Le gouvernement Legault ratisse large dans le cadre de ses efforts pour accélérer le développement de la filière batterie, et le géant des véhicules électriques Tesla fait partie des entreprises avec lesquelles il y a des échanges.

Julien Arsenault
Julien Arsenault La Presse

Alors qu’il était de passage en Californie dans le cadre d’une mission économique, le ministre de l’Économie et de l’Innovation, Pierre Fitzgibbon, a rencontré des représentants de la multinationale dirigée par Elon Musk, le 14 octobre dernier.

« Il a été question de la place du Québec dans la chaîne d’approvisionnement de Tesla », a indiqué lundi Mathieu St-Amand, attaché de presse de M. Fitzgibbon, dans une déclaration.

Il n’a rien ajouté de plus. Il n’a pas été possible de savoir avec qui le ministre québécois s’est entretenu ou la liste des sujets abordés.

Tesla Motors Canada a récemment modifié son inscription au Registre des lobbyistes du Québec afin de notamment pouvoir effectuer des représentations auprès du ministère de l’Économie concernant un « mécanisme pour la collecte et le recyclage des batteries » de véhicules électriques.

Québec prévoit investir de 1 à 2 milliards au cours des deux ou trois prochaines années afin d’accélérer le développement de la filière batterie, de la mine au module de batteries. Cela devrait s’accompagner d’investissements privés qui pourraient osciller entre 4 et 6 milliards.

Une rencontre avec des dirigeants de Tesla ne signifie toutefois pas que le Québec serait sur les rangs pour accueillir une usine d’assemblage du constructeur de véhicules électriques.

PHOTO MATTHEW CHILDS, ARCHIVES REUTERS

Tesla fait partie des entreprises rencontrées par le ministre de l’Économie et de l’Innovation Pierre Fitzgibbon lors de son passage en Californie le mois dernier.

Le 18 octobre dernier, en marge de la présentation d’une ambulance 100 % électrique chez Demers Ambulances – après sa rencontre chez Tesla –, M. Fitzgibbon avait précisé le fond de sa pensée.

« Je considère que l’Ontario va faire des voitures, ils le font bien, avait-il expliqué, en mêlée de presse. Nous, on va faire tout ce qui entoure les véhicules commerciaux.

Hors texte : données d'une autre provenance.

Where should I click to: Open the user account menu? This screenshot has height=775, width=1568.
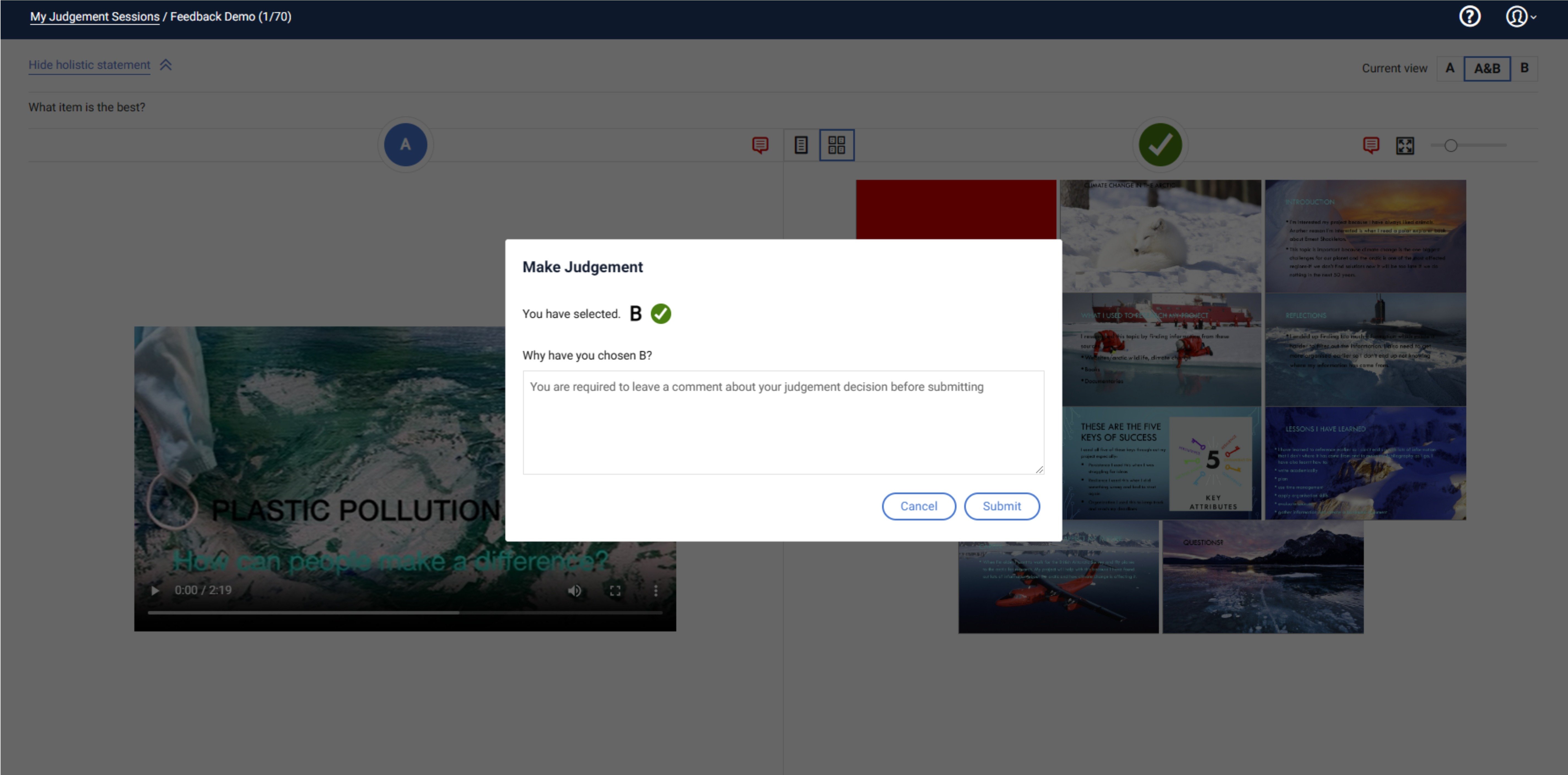pos(1519,17)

Je pense qu’il faut se concentrer là où on peut être des champions. »

Des entreprises comme Britishvolt (Londres) et StromVolt (Ontario) ambitionnent chacune de construire au Québec une usine de cellules lithium-ion – l’élément de base de la batterie des véhicules électriques.

Pour sa part, la Compagnie électrique Lion, derrière des autobus et camions électriques, a choisi d’implanter à Mirabel son usine de bloc-batteries afin d’alimenter ses véhicules.